Dit zou voor 100% de tekst van de Mikke kunnen zijn, maar we hebben hem overgenomen van de dierenambulance uit Limburg. Ook bij ons bestaat de helft van de dagelijkse telefoontjes (en dat zijn er deze tijd heel veel), uit de vraag mag ik het vogeltje brengen. Het is zo zielig en er zijn katten in de buurt.
Leest u daarom a.u.b. de onderstaande tekst heel goed door. En natuurlijk mag u het diertje brengen als het gewond is.

Nestverlaters

We krijgen elke dag tientallen telefoontjes over (jonge) vogels die door de tuin rond hupsen en gewond zouden zijn want ze kunnen niet vliegen.

De meeste jonge vogels blijven niet in het nest zitten totdat ze kunnen vliegen. De nestperiode is alleen bedoeld voor het groeiproces. Zodra ze uitgegroeid zijn en hun verenpak bijna helemaal compleet is, springen ze massaal het nest uit.

Het leren vliegen, het zoeken naar eten en het leren omgaan met de mensenwereld leren ze van de ouders vanaf de grond.

Net zoals kinderen moet je leren lopen, vogels moeten leren vliegen. Dat gaat met vallen en opstaan, helaas kunnen dieren net zoals kinderen dat niet binnen een dag. Soms kan het en aantal dagen duren.

OPDRACHTGEGEVENS - Zet de tekst over nestverlaters voort, te beginnen na de laatste zin. Het materiaal dat hierna volgt, staat los van de tekst over nestverlaters.

GEGEVENSBLOK -

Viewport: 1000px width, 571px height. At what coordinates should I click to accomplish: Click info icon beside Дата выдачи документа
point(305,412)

ANTWOORDRUIMTE -
Je hebt snelle leerlingen maar ook langzame leerlingen. In de dierenwereld is dat niet anders.

De ouders zijn altijd nog in de buurt die de jongen observeren en ook nog bijvoeren. Sommige soorten verdedigen hun jong fel tegenover andere dieren die hopen op een makkelijk maaltje.

‘Ja, maar de kat dan’ !? Krijgen we vaak te horen. Helaas kunnen we niet alle dieren uit de natuur gaan halen omdat er misschien een kat of andere dier op de loer ligt. Dat zou niet realistisch zijn. De natuur is nu eenmaal keihard en daar geldt maar 1 regel, survival of the fittest.

Je mag een nestverlater best oppakken en in de dichtstbijzijnde struik zetten (10m), het liefst wat hoger op een takje. De ouders vinden het jong wel terug via hun tsjilp geluiden.